What to do:
Leave out the pictures and copy every record exactly.

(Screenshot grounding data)
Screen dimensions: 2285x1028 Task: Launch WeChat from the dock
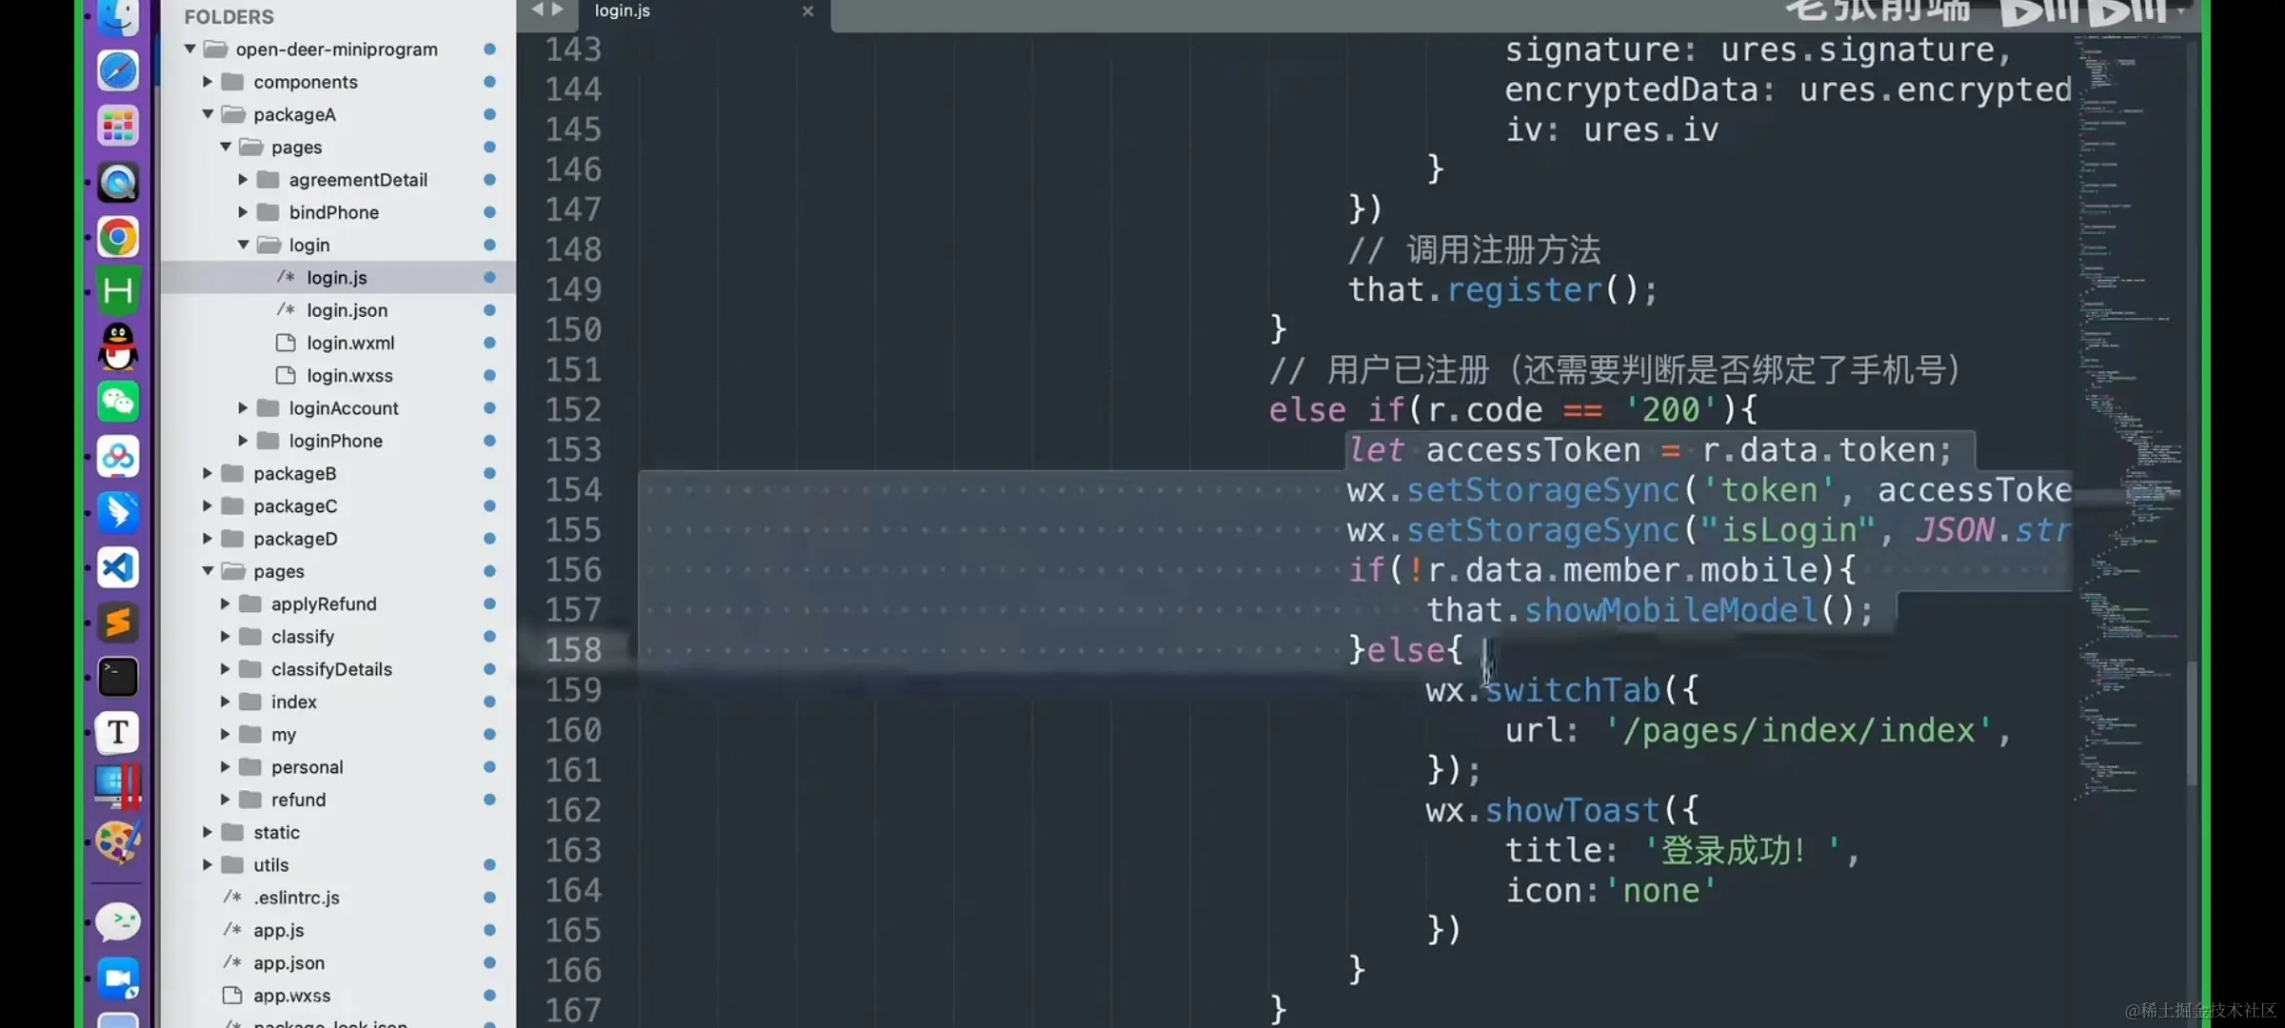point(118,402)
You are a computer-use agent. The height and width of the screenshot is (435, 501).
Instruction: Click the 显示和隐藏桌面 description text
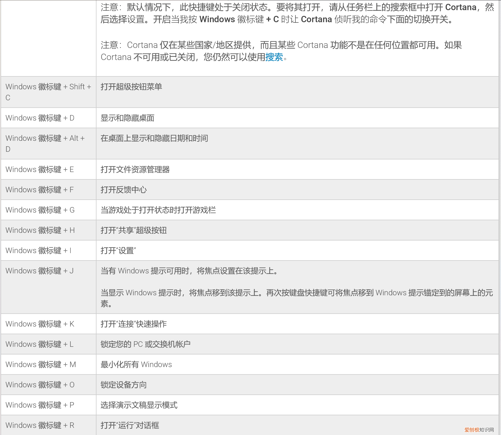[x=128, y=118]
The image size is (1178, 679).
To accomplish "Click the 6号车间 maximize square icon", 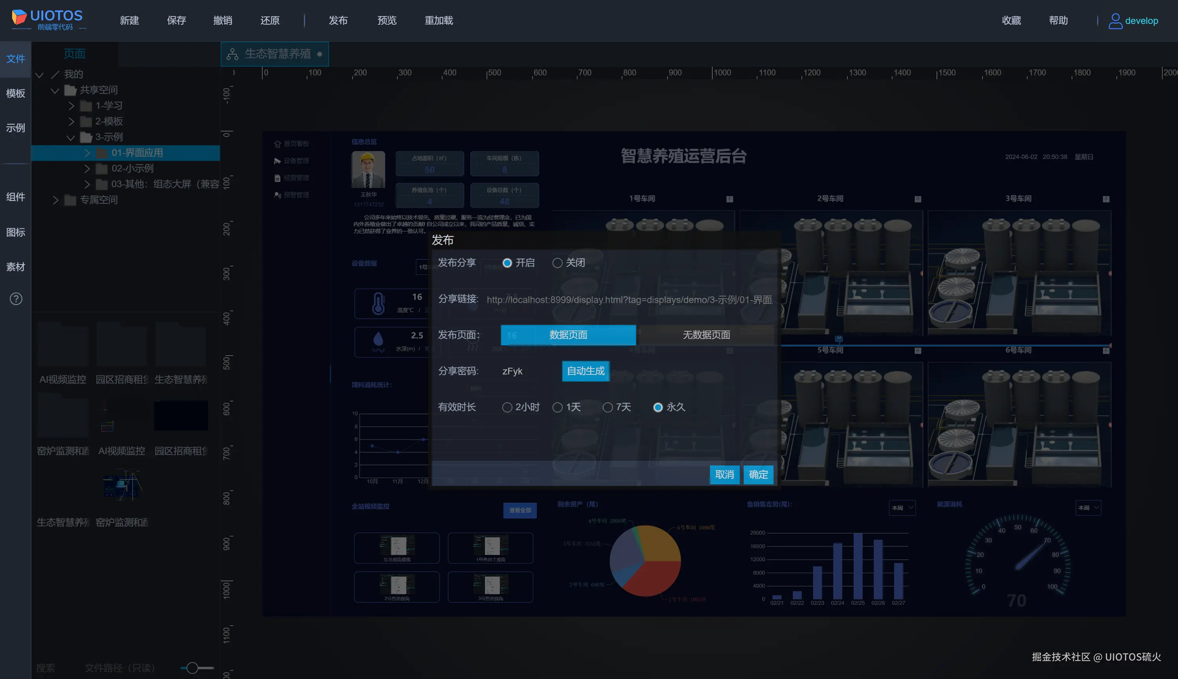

Response box:
Screen dimensions: 2285x1028 Task: Launch WeChat from the dock
point(118,402)
You are a computer-use agent. The height and width of the screenshot is (435, 501).
Instruction: Click the 显示和隐藏桌面 description text
[x=128, y=118]
The image size is (1178, 679).
To accomplish "Click the 6号车间 maximize square icon", 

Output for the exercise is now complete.